Many of them might not sit around waiting for that advice. The likelihood and perhaps the strategy with the greatest likelihood of success is for them to pursue a claim for mis-selling.
They argue the FSA should have been aware of the nature of Britannias lending activities when it approved the merger in 2009 and that the need to raise capital and address loan book issues at the Co-op had been known for some time. This, they claim, created a false market in the banks preference shares and perpetual subordinated bonds.
The Co-op has built its reputation as an ethical brand and therefore will be particularly sensitive to the bad press that would surround bailing in retail buyers. If the bank took a similar approach to that taken by the Irish banks which stipulated that any bonds not tendered in the proposed exchange would be subject to a clean-up call at a punitive 0.05 per 1,000 nominal the political backlash would be severe.
There are £1.3 billion bonds outstanding in addition to the three perpetual issues outstanding, there are seven lower tier 2 issues totalling £937 million.
Holders of the perpetual bonds could take some heart from recent developments at SNS Reaal Bank. On July 11, holders of 57 million participation certificates issued by the Dutch bank in June 2003 at a nominal interest of 5.16%, which were initially bailed in as part of its nationalization in February, received a proposal for compensation from the bank.
An investigation conducted by SNS Bank has shown that customers were insufficiently aware of the characteristics and risks of the product at the time they purchased the certificates, the bank concluded in a statement.
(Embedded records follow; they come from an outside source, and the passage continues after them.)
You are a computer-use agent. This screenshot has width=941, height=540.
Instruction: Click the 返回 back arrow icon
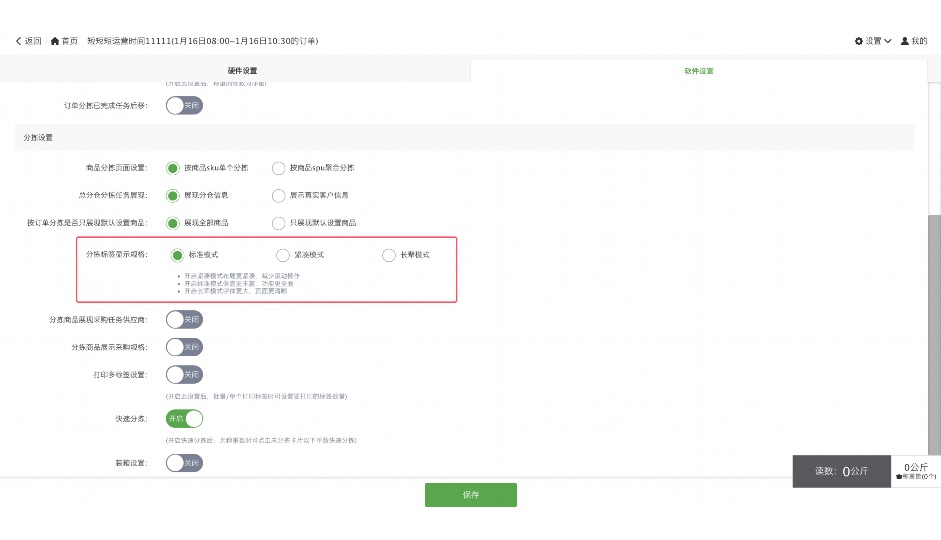pyautogui.click(x=18, y=41)
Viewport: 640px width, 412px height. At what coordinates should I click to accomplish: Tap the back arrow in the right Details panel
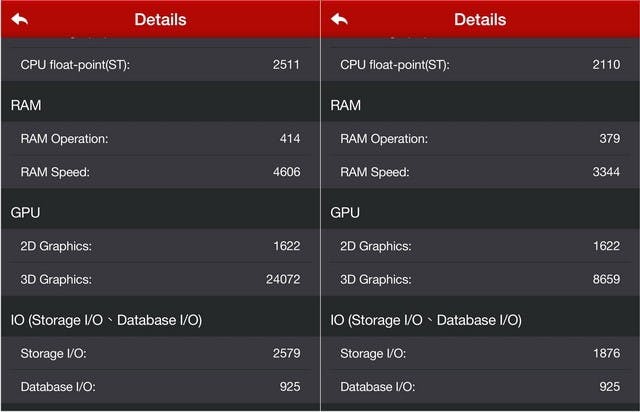(x=340, y=20)
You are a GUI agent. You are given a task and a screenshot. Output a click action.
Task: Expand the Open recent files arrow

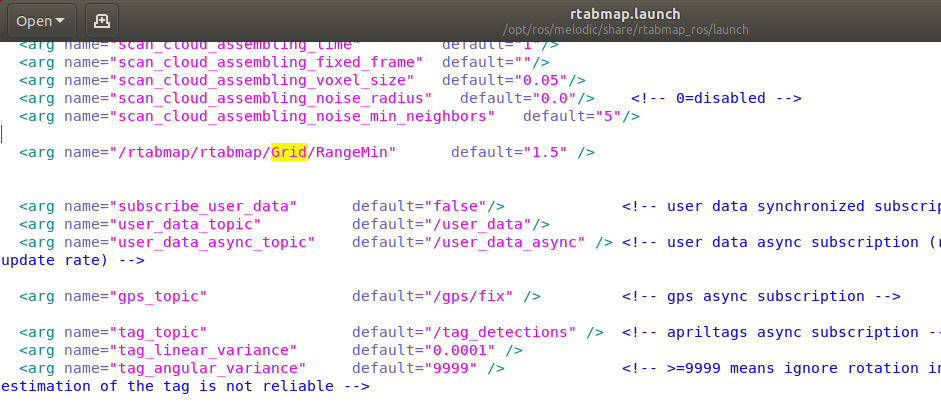(62, 20)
The compensation amounts to the nominal value of the certificates plus the interest on government bonds for the period they had the participation certificates in their possession.
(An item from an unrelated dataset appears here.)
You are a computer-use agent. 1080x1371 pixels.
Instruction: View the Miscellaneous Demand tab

This is a good outcome for SNS Reaal bondholders. Could the Co-op bondholders hope for the same? Details of any proposed exchange offer coercive or otherwise are due in October.
The massive difference between the Co-op and the other situations, such as Bankia and SNS Reaal, is that the solvency and viability of the latter two were such that they required state support, says Burrows. So far this is not the case at the Co-op.
However, Burrows reckons the Dutch bank acts as a warning sign of where things could be going.
The parallels between SNS Reaal and the Co-op are too striking: both are modest-sized domestically focused retail banks, with real estate asset quality problems, and difficulty in retaining sufficient earnings to meet these, he says.
It is tempting to view the Co-op today as in a similar situation as SNS was in 2009. The difference now is that the European Commission has ruled that from August 1 all future state bailouts of European banks must follow the SNS example, and wipe-out all subordinated debt and shareholders before a penny of taxpayer support can be injected.
Ironically, [Dutch finance minister and Eurogroup president Jeroen] Dijsselbloem did establish a template for bail-in after all.
The Co-op will certainly will find it hard to plug its £1.5 billion hole without hitting retail buyers. If they have to effectively carve out retail from the recapitalization, it is quite a large number, says Burrows.
However, the risk of a high-profile mis-selling claim is real. And Burrows warns that the situation has substantial implications for senior bondholders too.
If they take out the subordinated debt now, an important loss-absorbing buffer is removed, and the senior bondholders will become the frontline of defence, he warns.